V 13: "I shall be to him as a father and he will be to Me as a son." The parallel account in II Samuel 7:14 warns that if Solomon would sin, God would chastise him, but this is left out of the account here in DIVREY HAYOMIM as this work omits anything that would detract from the honor of the House of David (Rashi on our present chapter v 13).

V 16: "And King David came and SAT before HaShem." David came to pray before the Ark of the Covenant. From the fact that he SAT, we learn that only the kings of the House of David are permitted to sit in the Temple Courtyard (AZARAH) and no-one else (Yoma 69b). All acts of service in the Temple (sacrifices, singing etc.) are carried out standing.

The eloquence of David's humble prayer of gratitude to God for promising him an eternal house vv 16-27 is unsurpassed. In the words of Rashi (on v 25): "If You Yourself had not promised me to bring all these benefits on my seed, it would not have occurred to me to request them, for who am I that you have brought me as far as this, to become king, but since you have said that for Your sake you will bring all these benefits to me, I therefore pray to you to fulfill Your words."


"After David said he would build the Temple and God said 'You shall not build it', David said, Since it is not for me to build the Temple but for my son, I shall now prepare and order everything for him so that when my son comes to build the Temple, he will have everything ready for him. The narrative now leaves everything else aside in order to go on to tell how David prepared all the building needs for Solomon through fighting with his enemies and dedicating their booty to the building of the Temple" (Rashi on verse 1).

V 4: ".and David lamed all the chariot horses". David did this because he did not want to infringe the Torah prohibition against the king multiplying horses for himself (Deut. 17:16).

V 13: "And he put garrisons in Edom ." The subjugation of Edom to Israel represents the triumph of the World of TIKKUN (Repair) over the World of TOHU (chaos) because the Seven Kings of Edom (Genesis 36:31-39) are emblematic of the seven lower Sefirot in a state of breakage and destruction. The stationing of Israelite garrisons in Edom indicates the repair of the broken vessels in preparation for the building of the Temple .
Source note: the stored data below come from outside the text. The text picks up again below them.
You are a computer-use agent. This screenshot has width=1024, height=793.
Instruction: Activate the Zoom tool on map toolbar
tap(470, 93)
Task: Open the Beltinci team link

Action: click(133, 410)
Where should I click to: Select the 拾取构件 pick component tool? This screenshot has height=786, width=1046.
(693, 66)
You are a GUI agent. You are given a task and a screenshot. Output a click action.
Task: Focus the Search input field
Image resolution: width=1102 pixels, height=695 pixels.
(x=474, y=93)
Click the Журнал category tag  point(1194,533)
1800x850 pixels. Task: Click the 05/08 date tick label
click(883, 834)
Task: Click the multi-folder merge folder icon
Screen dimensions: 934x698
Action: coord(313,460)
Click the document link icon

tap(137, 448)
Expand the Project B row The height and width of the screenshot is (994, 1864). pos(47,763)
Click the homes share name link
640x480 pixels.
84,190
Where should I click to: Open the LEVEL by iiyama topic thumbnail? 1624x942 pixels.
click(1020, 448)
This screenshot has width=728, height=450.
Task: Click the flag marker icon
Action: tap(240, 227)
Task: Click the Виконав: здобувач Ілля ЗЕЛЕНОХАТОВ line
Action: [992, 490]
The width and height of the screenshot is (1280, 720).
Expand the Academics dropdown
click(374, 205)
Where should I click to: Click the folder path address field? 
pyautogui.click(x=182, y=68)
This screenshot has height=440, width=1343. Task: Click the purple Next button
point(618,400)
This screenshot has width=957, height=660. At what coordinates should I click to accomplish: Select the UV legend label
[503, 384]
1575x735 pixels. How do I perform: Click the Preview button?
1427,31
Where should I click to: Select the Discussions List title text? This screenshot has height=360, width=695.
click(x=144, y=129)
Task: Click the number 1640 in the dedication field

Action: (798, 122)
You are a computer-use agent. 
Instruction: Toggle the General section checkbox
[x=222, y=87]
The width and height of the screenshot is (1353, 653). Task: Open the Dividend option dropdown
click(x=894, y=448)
V 14: "And David ruled over all Israel and he practiced justice and charity to all his people." This indicates that David now withdrew from active engagement in warfare, devoting himself instead to judging the people fairly and charitably. The text goes on to tell us that Yo'av was commander-in-chief of the army, in order to make it clear that although David himself no longer fought, this does not mean that Israel ceased fighting (Rashi on vv 14 & 15).